C’est problématique, cette histoire de calendrier maya.

Je vous explique. Chaque année, les anciens dieux mayas venaient vendre leur calendrier. Ça leur permettait de financer leur retraite. Ancien dieu, c’est pas facile tous les jours, faut bien trouver des moyens. Eux, c’était les calendriers. Ils passaient en fin d’année et on en prenait un à chaque fois. Il faut dire que chez les Mayas, les montagnes étaient considérées comme des divinités. Et quand t’as un pic andin qui essaie de te fourguer son calendrier, tu fais pas le malin, tu prends. Cette année, ils ont décidé de ne pas en vendre, je ne sais pas pourquoi. Alors bien sûr, c’est pas la fin du monde. Mais c’est embêtant, surtout pour moi qui n’ai jamais eu la notion du temps. J’ai un peu tendance à confondre six jours et plusieurs millions d’années.

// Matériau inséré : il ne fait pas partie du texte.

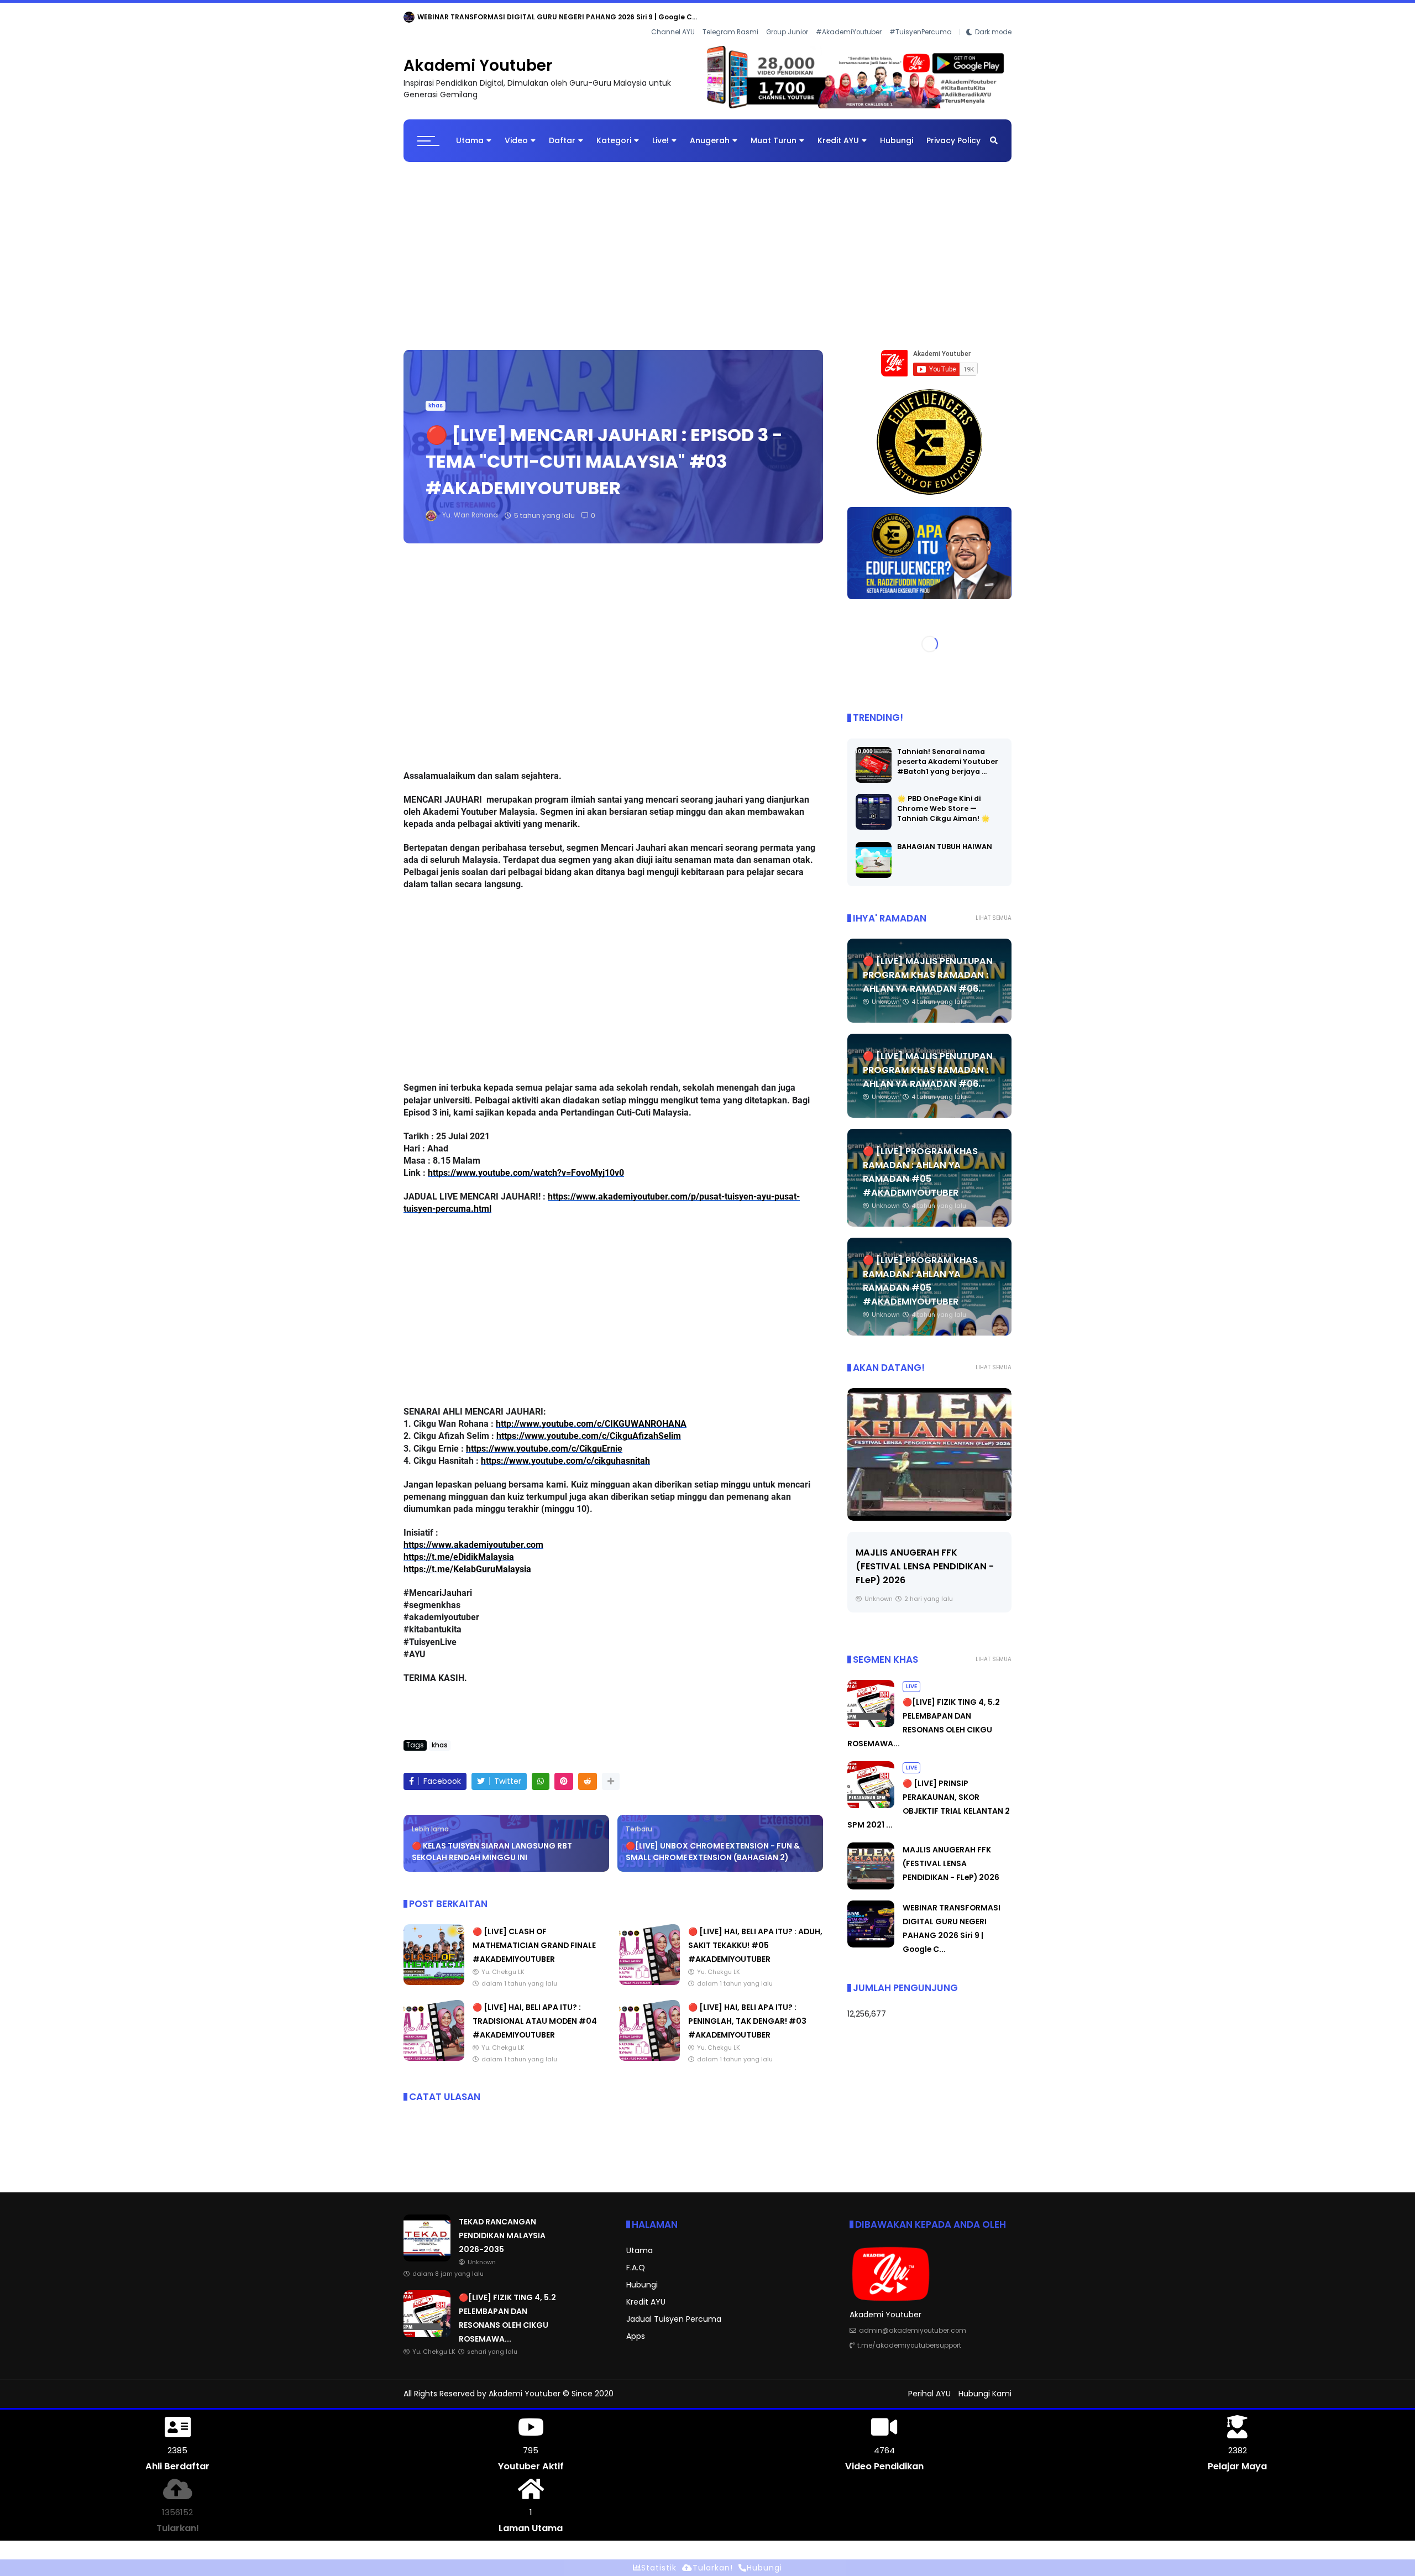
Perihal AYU (929, 2384)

C’est pas la fin du monde, mais il paraît que beaucoup d’entre vous y croient. Le Nouveau a décidé qu’il fallait informatiser le système d’admission, vu qu’à chaque fin du  monde c’est pareil, les arrivées doublent chez nous. Du coup, je reprends quelques semaines de vacances. Il aimerait que j’en profite pour faire de l’évangélisation. Enfin, il appelle ça capitaliser sur l’effet de crainte pour redynamiser notre customer base. Mais d’après lui, simplement jouer sur l’effet peur de la fin du monde pour attirer de nouveaux adhérents, ça ne suffira pas. Il pense que nous devons proposer des nouveautés. Cinq ans de Paradis offerts pour toute nouvelle adhésion, par exemple. Ou alors des miracles gratuits.

Je trouve ça complètement idiot, mais je lui ai dit que j’allais y réfléchir, ça me permet de prendre un peu de vacances en plus, six jours ou quelques millions d’années. Faut que je vous laisse, je dois préparer mes piolets, un copain mexicain veut que je passe prendre l’apéro.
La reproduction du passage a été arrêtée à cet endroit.